3D Seismic Reflection Imaging with Uncontrolled Sources using Large N Arrays
Reflection seismology with controlled sources often provides the highest resolution of structure of any seismic technique. However, the application of the reflection method to probe all but the shallowest of structures is often inhibited by the substantial cost of artificial sources as well as logistical barriers to their deployment. Here we describe how reflection processing can be applied to recordings of ambient energy sources, particularly microearthquakes, to produce reflection imagery that approaches the quality of conventional controlled source (CMP) surveys. Such “passive” seismic reflection imaging has only recently become practical with the advent of large N nodal technology that can simultaneously record spatially dense arrays for substantial lengths of time. Two distinct approaches will be described: seismic interferometry to re-datum microearthquakes into virtual surface sources and reverse VSP imaging of microearthquakes. Examples from Iceland, the eastern US and Alaska suggest that these methods represent a transformative approach to imaging deep structure and monitoring active processes in areas illuminated by transient or ongoing microseismicity.
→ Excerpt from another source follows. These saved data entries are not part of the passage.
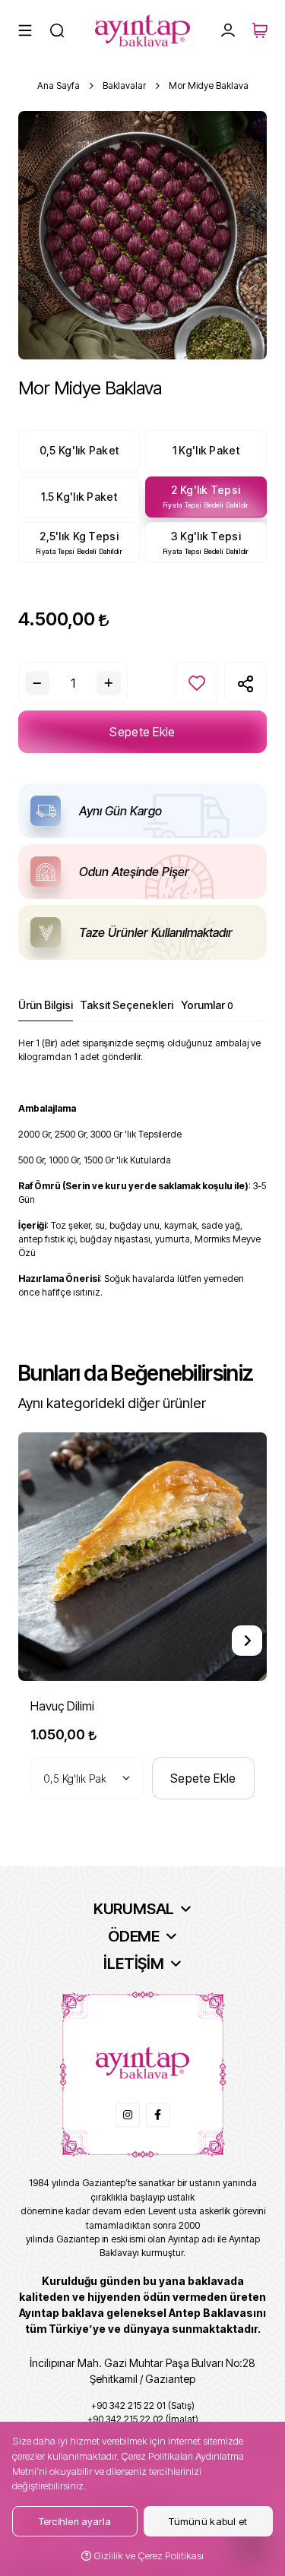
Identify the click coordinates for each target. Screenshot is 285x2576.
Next (247, 1640)
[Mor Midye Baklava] (142, 235)
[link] (128, 2115)
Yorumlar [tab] (207, 1004)
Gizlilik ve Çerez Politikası (147, 2555)
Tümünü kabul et (208, 2521)
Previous (38, 1640)
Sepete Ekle (142, 731)
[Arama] (57, 30)
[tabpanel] (142, 1174)
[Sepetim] (260, 30)
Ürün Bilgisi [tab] (45, 1004)
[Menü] (25, 30)
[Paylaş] (245, 683)
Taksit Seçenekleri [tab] (126, 1004)
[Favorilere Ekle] (197, 683)
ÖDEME (134, 1936)
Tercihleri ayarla (75, 2521)
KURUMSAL (133, 1909)
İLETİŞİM (133, 1963)
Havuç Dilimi (62, 1706)
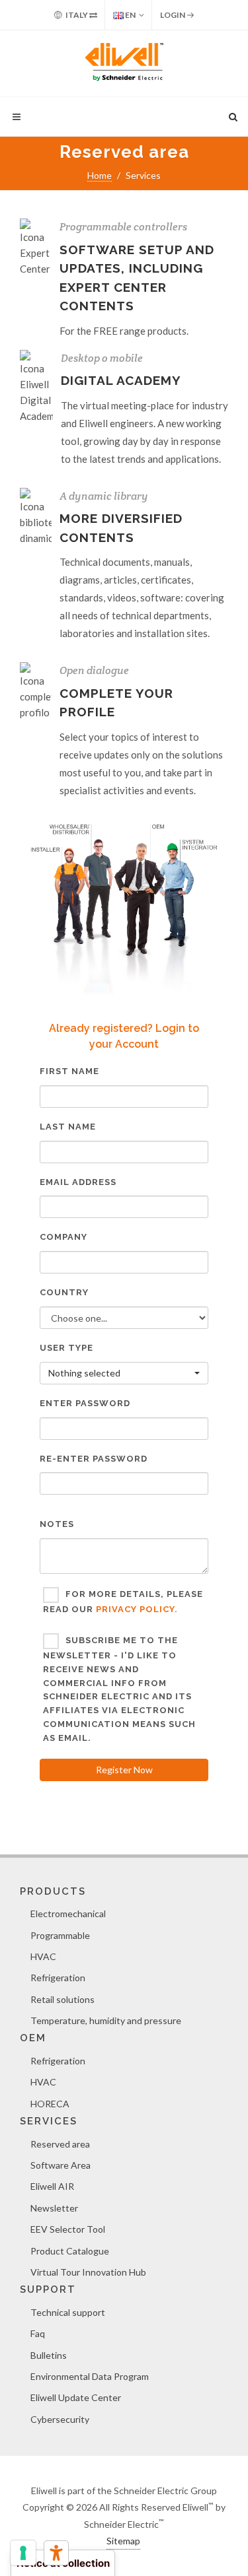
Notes (57, 1524)
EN (130, 15)
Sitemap (123, 2540)
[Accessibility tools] (56, 2552)
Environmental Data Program (89, 2376)
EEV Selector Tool (67, 2229)
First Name (69, 1071)
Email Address (78, 1182)
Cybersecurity (59, 2419)
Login (173, 15)
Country (64, 1292)
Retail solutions (62, 1999)
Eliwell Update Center (75, 2397)
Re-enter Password (93, 1459)
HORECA (49, 2103)
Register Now (124, 1769)
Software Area (60, 2165)
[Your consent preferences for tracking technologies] (23, 2552)
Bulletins (48, 2355)
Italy (76, 15)
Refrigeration (57, 1977)
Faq (37, 2333)
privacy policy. (137, 1609)
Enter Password (85, 1403)
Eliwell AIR (52, 2186)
Prof. Brown is the Sidney Kaufman Professor in Geophysics in the Department of Earth and Environmental Sciences. He receive his BS in Physics from Georgia Tech in 1973 and his PhD from Cornell in geophysics in 1976. He has been on the faculty at Cornell since 1977. Prof. Brown's research specialty is high resolution imaging of the lithosphere using seismic reflection techniques. Prof. Brown was a Principal Investigator for the COCORP (Consortium for Continental Reflection Profiling) program which pioneered the application of oil exploration seismic techniques to the study of deep crustal structure in the U.S. He has subsequently been PI for the URSEIS initiative across the Urals for central Russia and the INDEPTH initiative across Tibet. He has also directed field work to seismically image deep structure across Taiwan, the Andes mountains and on an active Caribbean volcano. His current work is focused on using ambient seismic sources (e.g. earthquakes, cultural noise) to image deep structure in both 3D and 4D using reflection techniques, especially structure associated with earthquake and volcanic processes. Of particular interest is the use of large N, high density seismic arrays for imaging of active subsurface processes using both artificial and natural sources, an approach with great potential for monitoring of, and imaging with, microearthquakes associated with aftershock sequences, magma movement, geothermal production and hydraulic fracturing.